Fast forward eight hours and an increase of 22 degrees Fahrenheit, and Brian walks back to the parking lot after a hard day's work, having long forgotten the early morning quandary.
I must admit that the single word that escaped my lips as I opened the door was both a curse word and an accurate description of the problem.
The stench was unimaginable. For eight hours in the growing heat, it had squeezed its way slowly out of the wrinkles in the bag and spread itself into every corner and every crack of my car. As a 1985 diesel Benz, my car already has a distinctive odor. But this new smell smeared itself onto every carpet fiber and chemically bonded itself to the vinyl seats and the foam cushions within.
People say they don't mind--perhaps even enjoy--the smell of their own baby's poop, and usually I might agree. But said bag contained Preschooler Poop, which is a whole different story. It would be tasteless here to list off all the kinds of dairy products and eggs and beans (not to mention bits of playdoh, dirt, and sundry unknowns) that my son had eaten in the last 48 hours, so I won't. But even then, the smell of his you-know-what is not generally unbearable. But heat it to 90 degrees, add diesel fuel and 20-year-old vinyl, and it's a whole new ballgame.

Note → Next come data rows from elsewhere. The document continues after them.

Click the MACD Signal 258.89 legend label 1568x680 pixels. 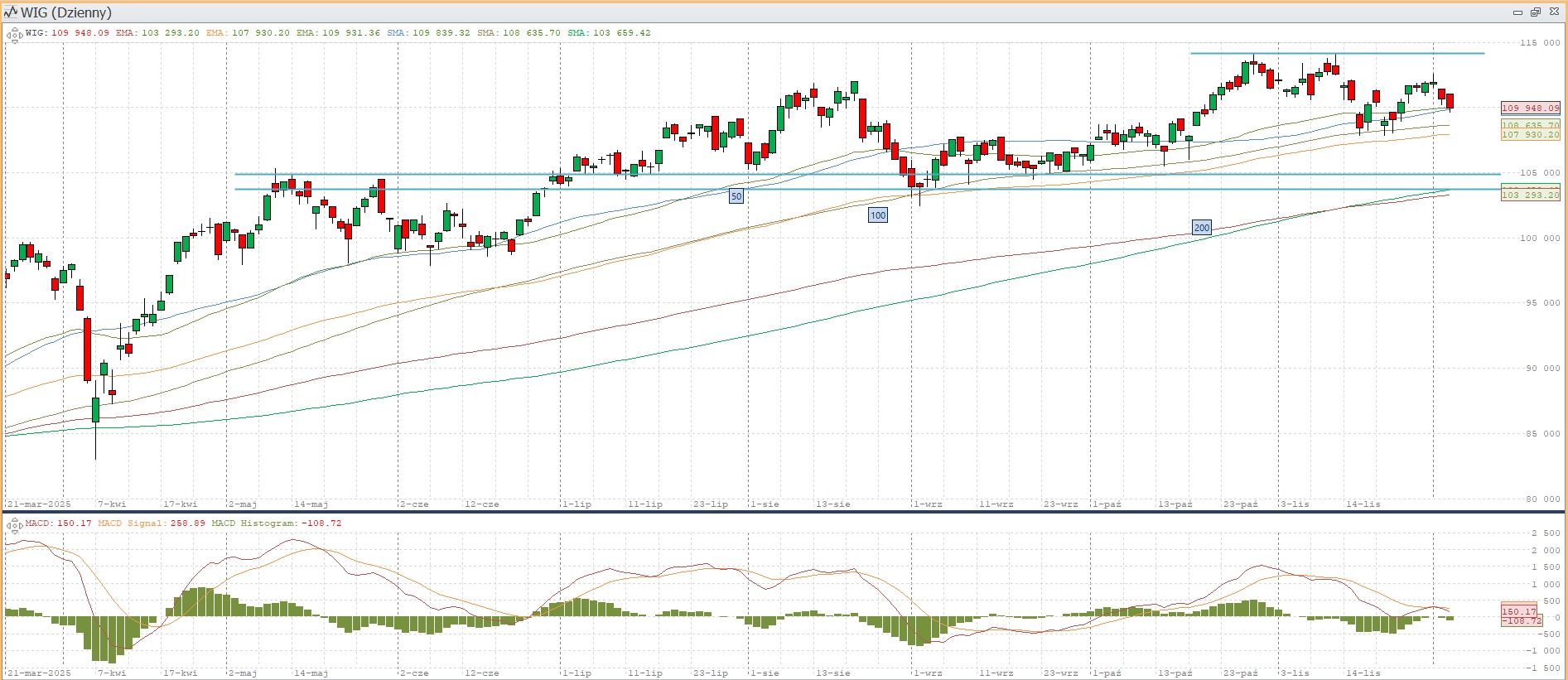[x=152, y=523]
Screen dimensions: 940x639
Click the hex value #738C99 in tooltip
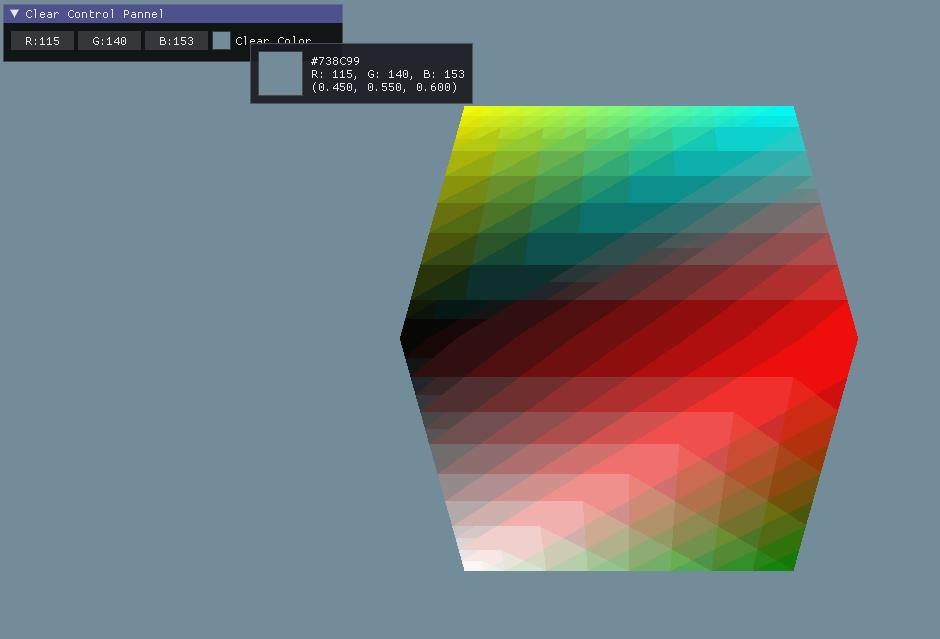337,60
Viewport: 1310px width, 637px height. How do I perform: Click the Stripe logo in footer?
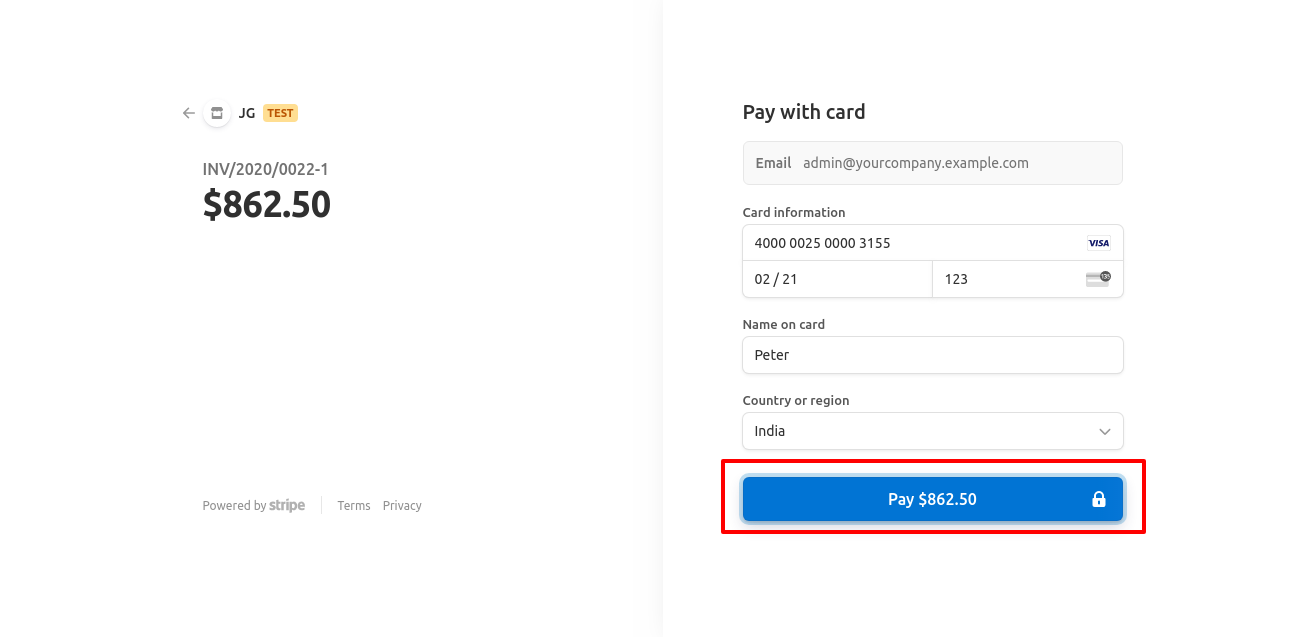[287, 506]
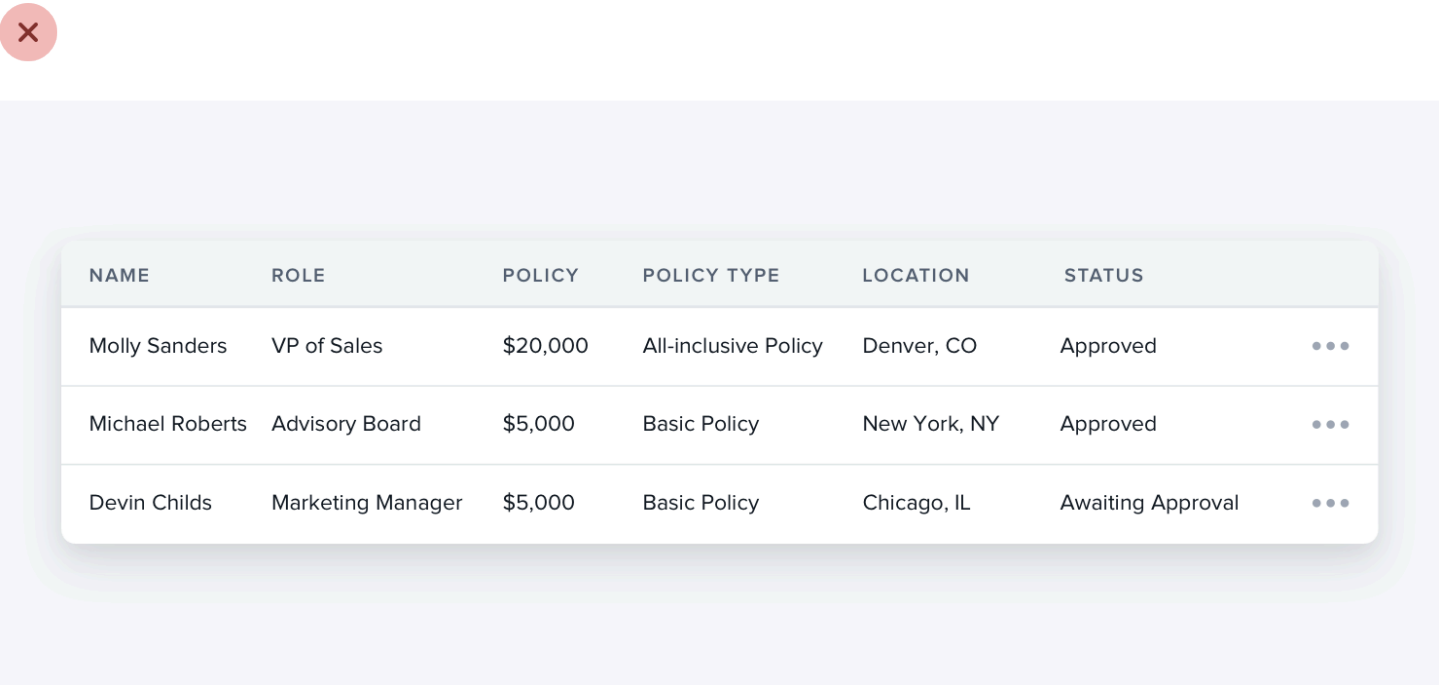Sort by the Name column header
This screenshot has height=690, width=1440.
click(119, 275)
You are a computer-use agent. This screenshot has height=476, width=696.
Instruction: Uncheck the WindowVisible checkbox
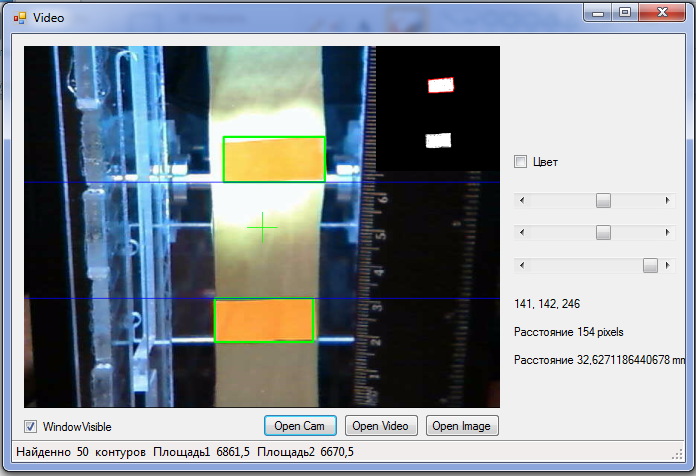(30, 426)
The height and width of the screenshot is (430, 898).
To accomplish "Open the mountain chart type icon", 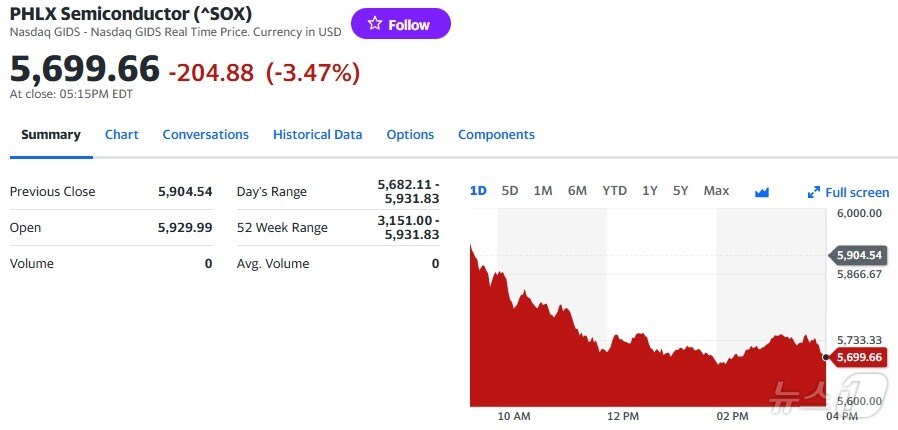I will tap(762, 191).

So I opened all the windows and the sunroof and drove off to pick up the kids at Nana's house. I pulled off at a gas station and dumped the bag off in an outside can. I cranked up the a/c to get as much new air as possible, and even waved my arms around all the way to her house in Chesterfield.
Nana helped me load up the kids, and by that time I wasn't sure if my nose had become used to the smell--like perhaps all my olfactory nerves had shriveled up--or if I had done a good job airing it out and the smell had dissipated. In any case, I couldn't smell it anymore, and I didn't ask her if she smelled it. She didn't volunteer any opinions about the smell of my car. The boys didn't offer any opinions either, but then one of them can't talk, and one kind of likes bad smells, so they're not really reliable witnesses.
But we made it home fine, nobody suffocated, and I've driven around with the windows open for the last week, just for good measure.
But I know it's still there somewhere, because every once in a while I'll plop down onto the driver's seat in the morning and the puff of air coming out of the holes in the vinyl isn't just the diesel smell anymore.
And this morning, when I picked up the two Whole Foods bags next to the front door, I made sure to throw one of them in the carport garbage bin.
Lunch is coming up in an hour--I just hope I threw away the right one.